Winner of the Pulitzer Prize
“Erudite, entertaining macroeconomic history of the lead-up to the Great Depression as seen through the careers of the West’s principal bankers . . . Spellbinding, insightful and, perhaps most important, timely.” —Kirkus Reviews (starred)
“There is terrific prescience to be found in [Lords of Finance’s] portrait of times past . . . [A] writer of great verve and erudition, [Ahamed] easily connects the dots between the economic crises that rocked the world during the years his book covers and the fiscal emergencies that beset us today." —The New York Times
It is commonly believed that the Great Depression that began in 1929 resulted from a confluence of events beyond any one person's or government's control. In fact, as Liaquat Ahamed reveals, it was the decisions made by a small number of central bankers that were the primary cause of that economic meltdown, the effects of which set the stage for World War II and reverberated for decades. As we continue to grapple with economic turmoil, Lords of Finance is a potent reminder of the enormous impact that the decisions of central bankers can have, their fallibility, and the terrible human consequences that can result when they are wrong.
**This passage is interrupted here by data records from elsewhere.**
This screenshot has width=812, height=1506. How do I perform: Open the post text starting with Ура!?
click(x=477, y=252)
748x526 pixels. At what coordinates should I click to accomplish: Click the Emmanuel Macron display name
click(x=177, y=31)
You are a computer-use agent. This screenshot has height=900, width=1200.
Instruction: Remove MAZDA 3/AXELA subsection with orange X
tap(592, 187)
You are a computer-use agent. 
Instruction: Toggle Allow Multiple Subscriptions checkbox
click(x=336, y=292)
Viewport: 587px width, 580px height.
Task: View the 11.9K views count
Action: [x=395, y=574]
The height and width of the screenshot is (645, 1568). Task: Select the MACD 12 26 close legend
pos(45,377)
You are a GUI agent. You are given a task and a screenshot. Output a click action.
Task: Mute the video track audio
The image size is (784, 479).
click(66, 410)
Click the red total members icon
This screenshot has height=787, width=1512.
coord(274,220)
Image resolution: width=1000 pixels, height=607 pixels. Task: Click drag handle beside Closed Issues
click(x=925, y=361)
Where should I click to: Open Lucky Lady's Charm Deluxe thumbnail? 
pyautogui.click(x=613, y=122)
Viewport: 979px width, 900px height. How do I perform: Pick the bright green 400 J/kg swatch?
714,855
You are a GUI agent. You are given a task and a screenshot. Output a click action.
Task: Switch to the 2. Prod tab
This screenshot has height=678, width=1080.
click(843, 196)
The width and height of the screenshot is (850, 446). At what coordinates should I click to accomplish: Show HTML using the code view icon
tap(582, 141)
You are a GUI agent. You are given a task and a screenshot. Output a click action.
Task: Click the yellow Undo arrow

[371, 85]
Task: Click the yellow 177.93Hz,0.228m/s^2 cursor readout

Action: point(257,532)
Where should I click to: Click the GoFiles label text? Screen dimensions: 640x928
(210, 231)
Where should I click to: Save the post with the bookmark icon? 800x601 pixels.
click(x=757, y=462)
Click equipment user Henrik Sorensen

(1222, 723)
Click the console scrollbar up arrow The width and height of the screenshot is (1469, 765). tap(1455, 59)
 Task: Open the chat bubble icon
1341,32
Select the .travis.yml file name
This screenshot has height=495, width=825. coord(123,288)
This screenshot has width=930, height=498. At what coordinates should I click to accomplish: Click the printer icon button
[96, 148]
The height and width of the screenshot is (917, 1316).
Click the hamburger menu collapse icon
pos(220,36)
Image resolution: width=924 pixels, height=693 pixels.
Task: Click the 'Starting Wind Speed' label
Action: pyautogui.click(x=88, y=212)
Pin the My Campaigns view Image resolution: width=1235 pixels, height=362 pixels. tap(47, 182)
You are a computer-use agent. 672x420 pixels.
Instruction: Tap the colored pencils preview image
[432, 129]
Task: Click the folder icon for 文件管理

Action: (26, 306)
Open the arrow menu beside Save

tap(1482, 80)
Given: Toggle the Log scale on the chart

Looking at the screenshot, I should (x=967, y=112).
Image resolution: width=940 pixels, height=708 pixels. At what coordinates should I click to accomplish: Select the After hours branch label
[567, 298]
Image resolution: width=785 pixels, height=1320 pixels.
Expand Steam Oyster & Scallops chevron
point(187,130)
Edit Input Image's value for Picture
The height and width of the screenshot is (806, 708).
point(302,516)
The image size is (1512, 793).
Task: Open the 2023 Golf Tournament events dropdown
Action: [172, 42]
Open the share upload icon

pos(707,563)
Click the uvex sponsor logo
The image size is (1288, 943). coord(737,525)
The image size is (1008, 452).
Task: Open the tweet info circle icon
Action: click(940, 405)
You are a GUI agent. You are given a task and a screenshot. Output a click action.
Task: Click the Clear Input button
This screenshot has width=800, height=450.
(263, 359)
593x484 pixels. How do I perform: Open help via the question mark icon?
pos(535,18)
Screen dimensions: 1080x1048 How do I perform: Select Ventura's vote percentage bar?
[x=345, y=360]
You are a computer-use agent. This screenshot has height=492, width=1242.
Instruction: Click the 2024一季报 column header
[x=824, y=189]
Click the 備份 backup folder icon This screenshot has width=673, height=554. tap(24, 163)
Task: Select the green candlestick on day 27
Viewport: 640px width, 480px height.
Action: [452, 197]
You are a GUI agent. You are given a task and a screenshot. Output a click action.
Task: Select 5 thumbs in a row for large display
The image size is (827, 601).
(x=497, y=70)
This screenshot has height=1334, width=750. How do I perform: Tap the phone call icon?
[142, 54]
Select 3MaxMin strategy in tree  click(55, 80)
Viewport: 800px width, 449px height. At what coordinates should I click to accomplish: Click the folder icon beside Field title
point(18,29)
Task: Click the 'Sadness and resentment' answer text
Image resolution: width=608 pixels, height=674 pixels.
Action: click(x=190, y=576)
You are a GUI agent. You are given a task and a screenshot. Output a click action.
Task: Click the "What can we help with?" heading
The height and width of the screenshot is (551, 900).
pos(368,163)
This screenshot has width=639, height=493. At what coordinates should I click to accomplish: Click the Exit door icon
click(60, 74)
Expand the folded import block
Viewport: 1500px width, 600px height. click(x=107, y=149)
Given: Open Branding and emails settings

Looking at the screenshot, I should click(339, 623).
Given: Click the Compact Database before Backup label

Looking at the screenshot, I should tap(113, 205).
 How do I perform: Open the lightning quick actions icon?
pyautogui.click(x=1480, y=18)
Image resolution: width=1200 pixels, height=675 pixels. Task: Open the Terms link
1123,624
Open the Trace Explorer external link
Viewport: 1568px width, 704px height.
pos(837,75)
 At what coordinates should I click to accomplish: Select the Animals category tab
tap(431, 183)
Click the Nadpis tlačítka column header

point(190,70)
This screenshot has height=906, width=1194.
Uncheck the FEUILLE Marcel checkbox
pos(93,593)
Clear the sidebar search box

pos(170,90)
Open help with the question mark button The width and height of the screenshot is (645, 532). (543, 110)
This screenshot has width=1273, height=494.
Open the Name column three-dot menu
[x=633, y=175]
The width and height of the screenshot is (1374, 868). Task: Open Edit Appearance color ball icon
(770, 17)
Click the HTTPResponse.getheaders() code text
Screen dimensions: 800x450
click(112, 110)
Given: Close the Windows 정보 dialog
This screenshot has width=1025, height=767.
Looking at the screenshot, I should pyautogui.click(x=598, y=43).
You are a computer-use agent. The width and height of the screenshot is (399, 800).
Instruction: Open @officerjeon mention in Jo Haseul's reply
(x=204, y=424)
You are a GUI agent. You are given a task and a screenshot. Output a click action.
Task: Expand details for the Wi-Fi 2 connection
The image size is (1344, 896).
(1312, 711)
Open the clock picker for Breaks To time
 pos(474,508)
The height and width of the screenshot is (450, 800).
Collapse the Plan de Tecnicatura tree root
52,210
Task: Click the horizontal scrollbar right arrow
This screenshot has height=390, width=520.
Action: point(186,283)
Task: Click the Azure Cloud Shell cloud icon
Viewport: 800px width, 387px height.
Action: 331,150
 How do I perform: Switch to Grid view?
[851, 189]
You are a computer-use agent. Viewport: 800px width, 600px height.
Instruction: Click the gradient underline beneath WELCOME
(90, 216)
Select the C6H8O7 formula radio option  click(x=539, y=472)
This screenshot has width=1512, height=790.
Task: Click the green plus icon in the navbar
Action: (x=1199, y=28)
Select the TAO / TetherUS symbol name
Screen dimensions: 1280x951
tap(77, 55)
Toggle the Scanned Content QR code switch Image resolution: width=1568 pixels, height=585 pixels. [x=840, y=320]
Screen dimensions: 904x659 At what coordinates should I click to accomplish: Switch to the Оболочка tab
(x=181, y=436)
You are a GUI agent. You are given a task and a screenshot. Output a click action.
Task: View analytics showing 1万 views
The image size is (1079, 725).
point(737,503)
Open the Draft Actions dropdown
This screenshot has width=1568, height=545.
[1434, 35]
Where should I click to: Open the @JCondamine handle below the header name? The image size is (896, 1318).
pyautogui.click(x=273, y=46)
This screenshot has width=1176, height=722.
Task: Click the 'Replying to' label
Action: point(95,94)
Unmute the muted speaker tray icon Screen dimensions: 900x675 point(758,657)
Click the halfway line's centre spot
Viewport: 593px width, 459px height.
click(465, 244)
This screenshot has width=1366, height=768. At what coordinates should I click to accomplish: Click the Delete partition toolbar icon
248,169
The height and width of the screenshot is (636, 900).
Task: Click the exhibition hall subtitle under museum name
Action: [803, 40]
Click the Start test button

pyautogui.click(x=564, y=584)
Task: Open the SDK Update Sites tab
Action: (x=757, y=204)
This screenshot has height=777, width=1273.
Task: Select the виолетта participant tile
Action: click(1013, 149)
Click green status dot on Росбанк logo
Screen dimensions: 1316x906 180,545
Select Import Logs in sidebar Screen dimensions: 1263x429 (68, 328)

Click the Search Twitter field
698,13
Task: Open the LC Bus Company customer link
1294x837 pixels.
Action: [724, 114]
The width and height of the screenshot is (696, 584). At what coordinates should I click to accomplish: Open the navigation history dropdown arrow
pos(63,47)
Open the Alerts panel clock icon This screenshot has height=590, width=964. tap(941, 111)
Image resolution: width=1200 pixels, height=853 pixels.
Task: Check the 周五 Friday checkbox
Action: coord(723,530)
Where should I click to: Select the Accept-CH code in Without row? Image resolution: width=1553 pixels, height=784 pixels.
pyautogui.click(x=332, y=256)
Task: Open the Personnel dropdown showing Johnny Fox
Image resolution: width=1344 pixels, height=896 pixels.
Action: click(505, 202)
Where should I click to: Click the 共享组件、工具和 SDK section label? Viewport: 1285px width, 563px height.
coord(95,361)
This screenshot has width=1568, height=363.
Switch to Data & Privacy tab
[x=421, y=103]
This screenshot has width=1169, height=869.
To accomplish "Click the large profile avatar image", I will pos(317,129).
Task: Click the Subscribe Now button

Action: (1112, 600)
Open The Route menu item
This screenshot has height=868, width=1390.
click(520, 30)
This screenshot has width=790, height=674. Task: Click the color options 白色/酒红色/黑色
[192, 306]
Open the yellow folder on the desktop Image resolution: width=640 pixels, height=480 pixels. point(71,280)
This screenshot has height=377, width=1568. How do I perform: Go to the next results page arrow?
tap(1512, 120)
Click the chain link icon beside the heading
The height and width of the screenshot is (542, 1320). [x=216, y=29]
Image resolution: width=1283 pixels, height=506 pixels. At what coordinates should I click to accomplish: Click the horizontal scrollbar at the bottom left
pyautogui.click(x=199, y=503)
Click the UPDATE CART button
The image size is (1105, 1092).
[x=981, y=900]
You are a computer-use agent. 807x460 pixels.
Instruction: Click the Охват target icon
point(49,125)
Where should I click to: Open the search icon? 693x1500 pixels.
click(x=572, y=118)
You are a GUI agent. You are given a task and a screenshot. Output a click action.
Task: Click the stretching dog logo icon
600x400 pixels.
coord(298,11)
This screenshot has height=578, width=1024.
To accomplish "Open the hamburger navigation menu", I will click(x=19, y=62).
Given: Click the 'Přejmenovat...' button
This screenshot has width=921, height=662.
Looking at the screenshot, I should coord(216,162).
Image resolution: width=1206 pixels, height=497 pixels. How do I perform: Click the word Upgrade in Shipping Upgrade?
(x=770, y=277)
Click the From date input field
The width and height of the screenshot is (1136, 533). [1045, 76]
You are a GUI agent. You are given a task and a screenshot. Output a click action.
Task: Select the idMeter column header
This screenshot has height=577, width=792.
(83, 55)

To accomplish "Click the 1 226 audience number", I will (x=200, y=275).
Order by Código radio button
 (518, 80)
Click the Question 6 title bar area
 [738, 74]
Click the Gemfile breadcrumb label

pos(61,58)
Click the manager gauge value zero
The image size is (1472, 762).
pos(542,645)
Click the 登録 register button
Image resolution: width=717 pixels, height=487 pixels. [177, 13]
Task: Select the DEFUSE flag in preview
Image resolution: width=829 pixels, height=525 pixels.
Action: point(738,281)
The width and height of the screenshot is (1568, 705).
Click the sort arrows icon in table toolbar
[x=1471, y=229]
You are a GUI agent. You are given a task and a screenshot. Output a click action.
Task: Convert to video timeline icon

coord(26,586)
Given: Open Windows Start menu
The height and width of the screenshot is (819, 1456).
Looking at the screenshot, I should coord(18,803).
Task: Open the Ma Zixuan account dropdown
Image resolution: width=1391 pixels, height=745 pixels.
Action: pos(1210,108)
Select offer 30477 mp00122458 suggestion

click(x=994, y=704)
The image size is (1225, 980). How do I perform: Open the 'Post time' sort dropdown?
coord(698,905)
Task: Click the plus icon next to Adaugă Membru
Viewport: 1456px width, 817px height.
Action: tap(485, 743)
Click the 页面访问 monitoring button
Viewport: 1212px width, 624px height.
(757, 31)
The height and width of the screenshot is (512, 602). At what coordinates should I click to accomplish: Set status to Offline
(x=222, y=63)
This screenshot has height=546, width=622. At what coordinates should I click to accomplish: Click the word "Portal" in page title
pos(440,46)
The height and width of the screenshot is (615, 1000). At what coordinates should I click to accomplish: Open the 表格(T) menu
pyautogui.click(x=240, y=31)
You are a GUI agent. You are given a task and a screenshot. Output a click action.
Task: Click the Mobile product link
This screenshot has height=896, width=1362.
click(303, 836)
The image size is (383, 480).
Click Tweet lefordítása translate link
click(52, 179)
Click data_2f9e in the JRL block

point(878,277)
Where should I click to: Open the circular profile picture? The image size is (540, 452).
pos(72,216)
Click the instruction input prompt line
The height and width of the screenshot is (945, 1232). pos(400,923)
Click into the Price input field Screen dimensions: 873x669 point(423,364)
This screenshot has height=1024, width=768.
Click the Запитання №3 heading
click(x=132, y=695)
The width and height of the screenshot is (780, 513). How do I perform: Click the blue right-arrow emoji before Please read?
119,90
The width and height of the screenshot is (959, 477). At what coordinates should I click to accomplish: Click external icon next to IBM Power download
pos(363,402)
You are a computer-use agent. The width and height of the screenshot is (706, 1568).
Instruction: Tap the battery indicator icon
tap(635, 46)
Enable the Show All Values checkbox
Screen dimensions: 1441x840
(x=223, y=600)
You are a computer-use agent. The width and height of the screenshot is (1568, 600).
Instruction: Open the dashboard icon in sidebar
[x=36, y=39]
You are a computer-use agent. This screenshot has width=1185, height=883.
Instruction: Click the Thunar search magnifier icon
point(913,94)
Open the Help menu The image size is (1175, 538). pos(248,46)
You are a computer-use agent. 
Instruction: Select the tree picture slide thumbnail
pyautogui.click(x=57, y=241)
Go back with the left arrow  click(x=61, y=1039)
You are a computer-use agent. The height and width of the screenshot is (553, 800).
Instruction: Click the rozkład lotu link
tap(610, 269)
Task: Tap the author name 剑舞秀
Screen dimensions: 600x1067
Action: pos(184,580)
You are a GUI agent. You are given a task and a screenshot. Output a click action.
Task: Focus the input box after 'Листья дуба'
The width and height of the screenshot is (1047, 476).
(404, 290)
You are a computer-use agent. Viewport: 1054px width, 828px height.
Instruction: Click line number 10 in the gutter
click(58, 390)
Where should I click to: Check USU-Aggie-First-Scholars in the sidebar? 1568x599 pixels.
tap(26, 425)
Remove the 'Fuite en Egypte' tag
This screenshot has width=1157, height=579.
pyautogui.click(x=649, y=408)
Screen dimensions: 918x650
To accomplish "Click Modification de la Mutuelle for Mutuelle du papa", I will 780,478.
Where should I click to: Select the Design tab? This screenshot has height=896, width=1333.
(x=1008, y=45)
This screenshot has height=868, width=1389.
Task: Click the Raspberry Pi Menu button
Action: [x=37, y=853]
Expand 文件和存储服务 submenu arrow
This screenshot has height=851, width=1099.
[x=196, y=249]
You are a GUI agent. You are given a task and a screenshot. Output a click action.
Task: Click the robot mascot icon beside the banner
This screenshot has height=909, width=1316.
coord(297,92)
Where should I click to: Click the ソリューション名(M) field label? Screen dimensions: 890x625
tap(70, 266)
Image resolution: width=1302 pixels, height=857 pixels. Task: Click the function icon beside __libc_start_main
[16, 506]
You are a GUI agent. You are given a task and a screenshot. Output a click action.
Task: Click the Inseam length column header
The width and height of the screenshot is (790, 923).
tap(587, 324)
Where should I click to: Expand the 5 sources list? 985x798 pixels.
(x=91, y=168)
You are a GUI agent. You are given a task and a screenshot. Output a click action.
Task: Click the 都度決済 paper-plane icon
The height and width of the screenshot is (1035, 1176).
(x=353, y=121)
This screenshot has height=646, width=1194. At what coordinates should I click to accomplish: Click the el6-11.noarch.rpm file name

If you think today's economy is scary, check out the Jazz Age horrors chronicled in this financial history of the interwar years and the central bankers who blighted them. Ahamed, an investment manager, surveys the economic upheavals of the 1920s and 1930s, when crushing war debts and reparations from WWI sparked hyperinflation in Germany and a host of lesser eruptions, all of it climaxing in the American stock market crash and the Great Depression. He tells the story through the central bank chiefs of Britain, France, Germany and the United States as they confront unprecedented crises while "shackled" by the "dead hand" of the gold standard, the era's reigning financial orthodoxy (economist John Maynard Keynes, foe of gold and apostle of economic activism, is the book's hero). The author injects unnecessary commentary about the bankers' neuroses and marital difficulties into his coverage of interest rate and currency fluctuations (New York Federal Reserve head Benjamin Strong, he notes, possessed a "large nose that spoke of ruthlessness"). Fortunately, his protagonists' high-wire efforts to stave off national bankruptcies furnish Ahamed with plenty of drama to highlight his engrossing analysis of the complexities of monetary policy. Photos.
Lords of finance
Engrossing treatment, with colorful detail, making for easy reading.
A history of financial crisis
Not bad. You should buy it if you are interest in the history of financial crisis.